Exactly reproduce all the records, keeping pictures out of the copy.

▼

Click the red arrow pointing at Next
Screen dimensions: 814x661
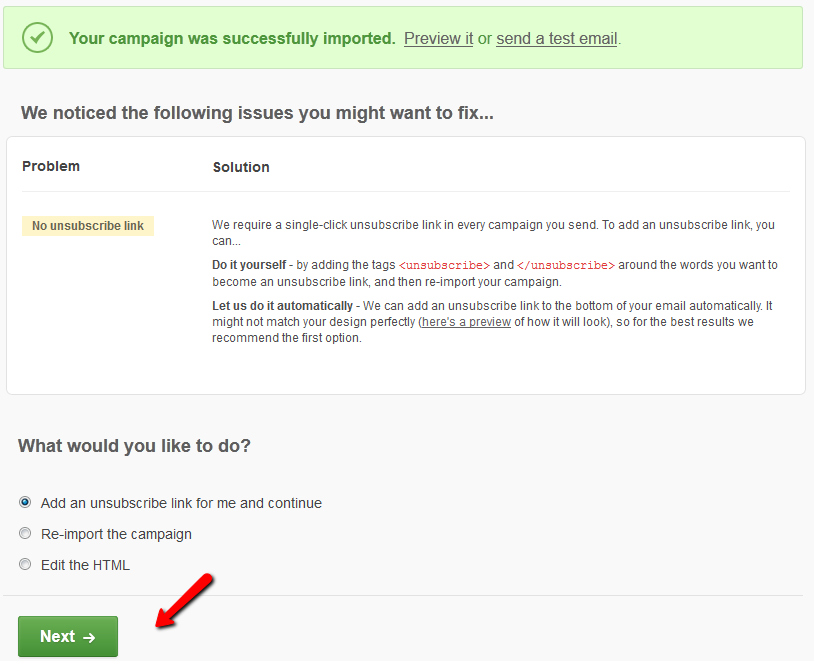click(x=184, y=601)
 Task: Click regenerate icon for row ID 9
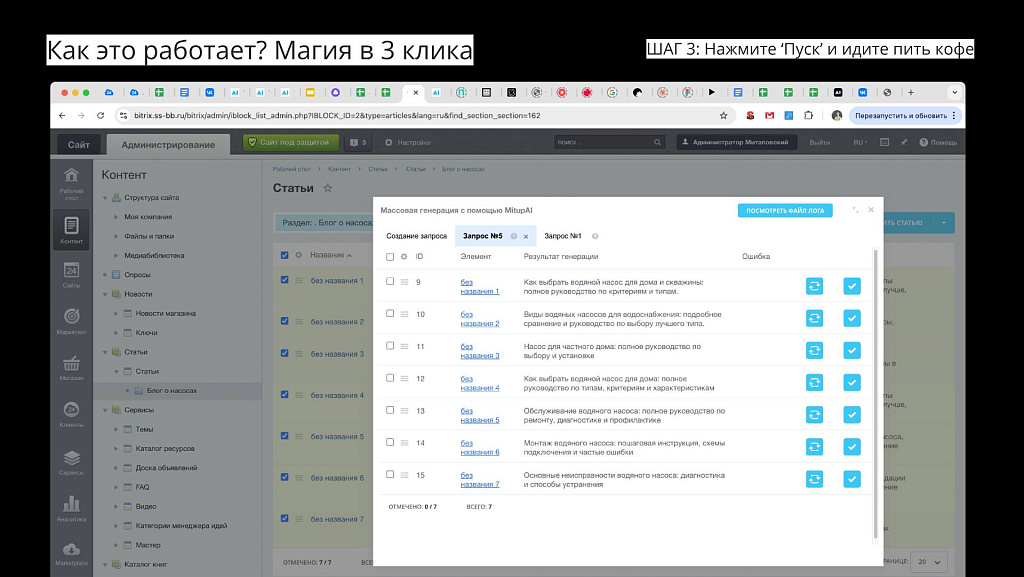814,286
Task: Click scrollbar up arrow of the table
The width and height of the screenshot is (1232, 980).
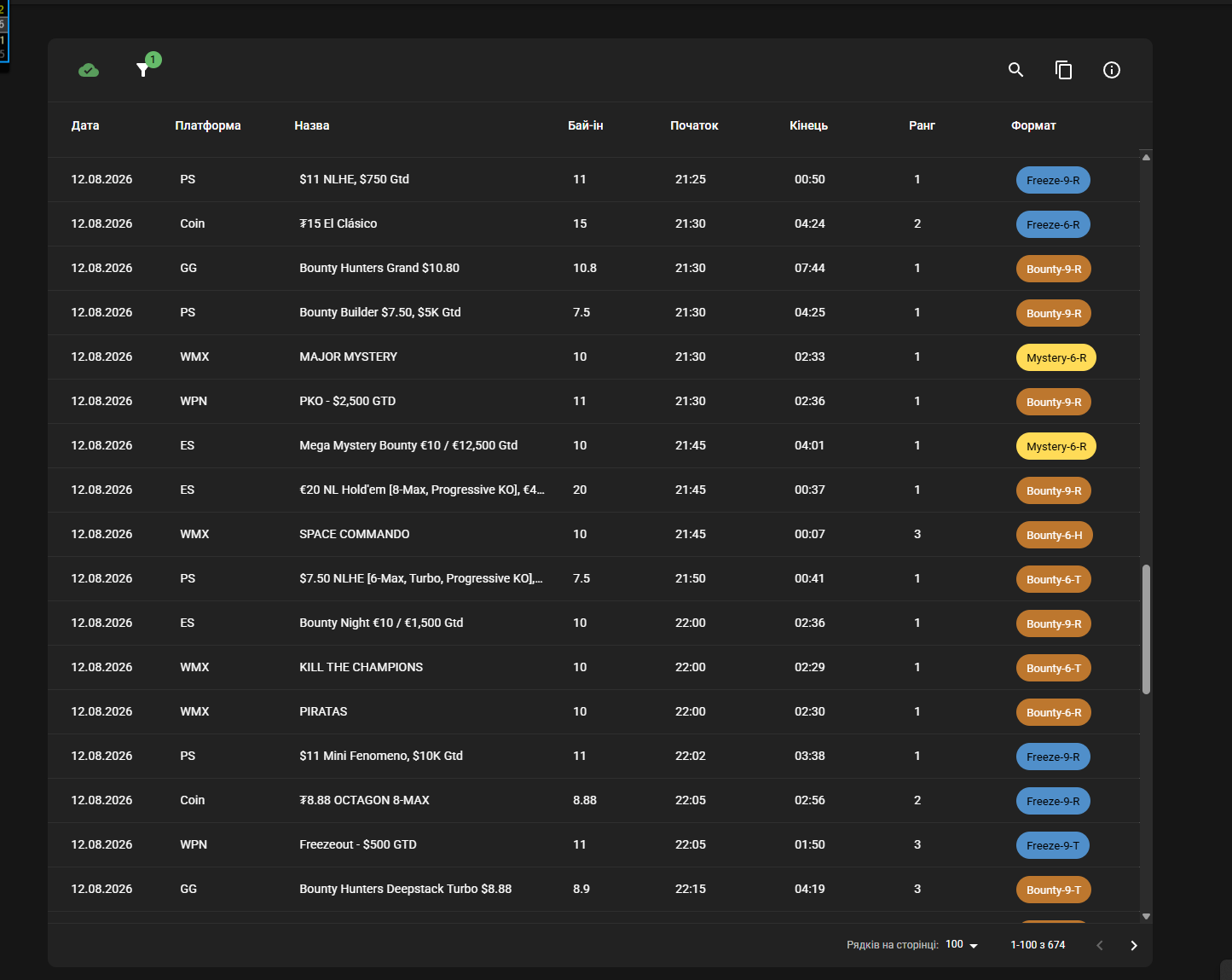Action: pyautogui.click(x=1146, y=157)
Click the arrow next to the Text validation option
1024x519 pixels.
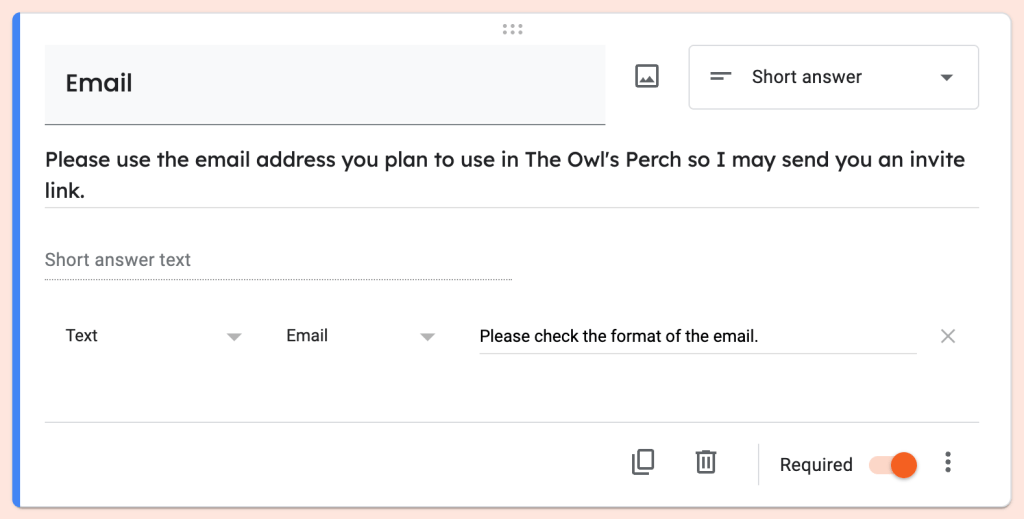234,337
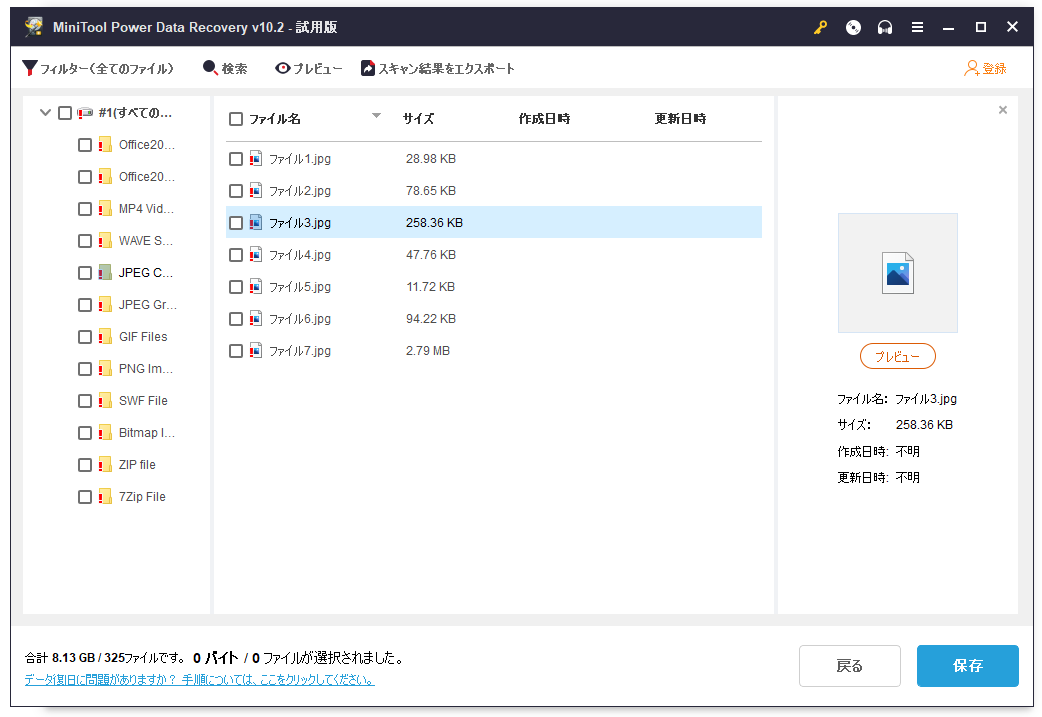The width and height of the screenshot is (1042, 717).
Task: Select the GIF Files tree folder
Action: pos(142,337)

▲

=== RESPONSE AREA ===
Click the red arrow pointing at Next
Screen dimensions: 814x661
click(x=184, y=601)
 Task: Click regenerate icon for row ID 9
814,286
Task: Click scrollbar up arrow of the table
The width and height of the screenshot is (1232, 980).
Action: pyautogui.click(x=1146, y=157)
Click the arrow next to the Text validation option
1024x519 pixels.
234,337
The width and height of the screenshot is (1042, 717).
Task: Select the GIF Files tree folder
Action: pos(142,337)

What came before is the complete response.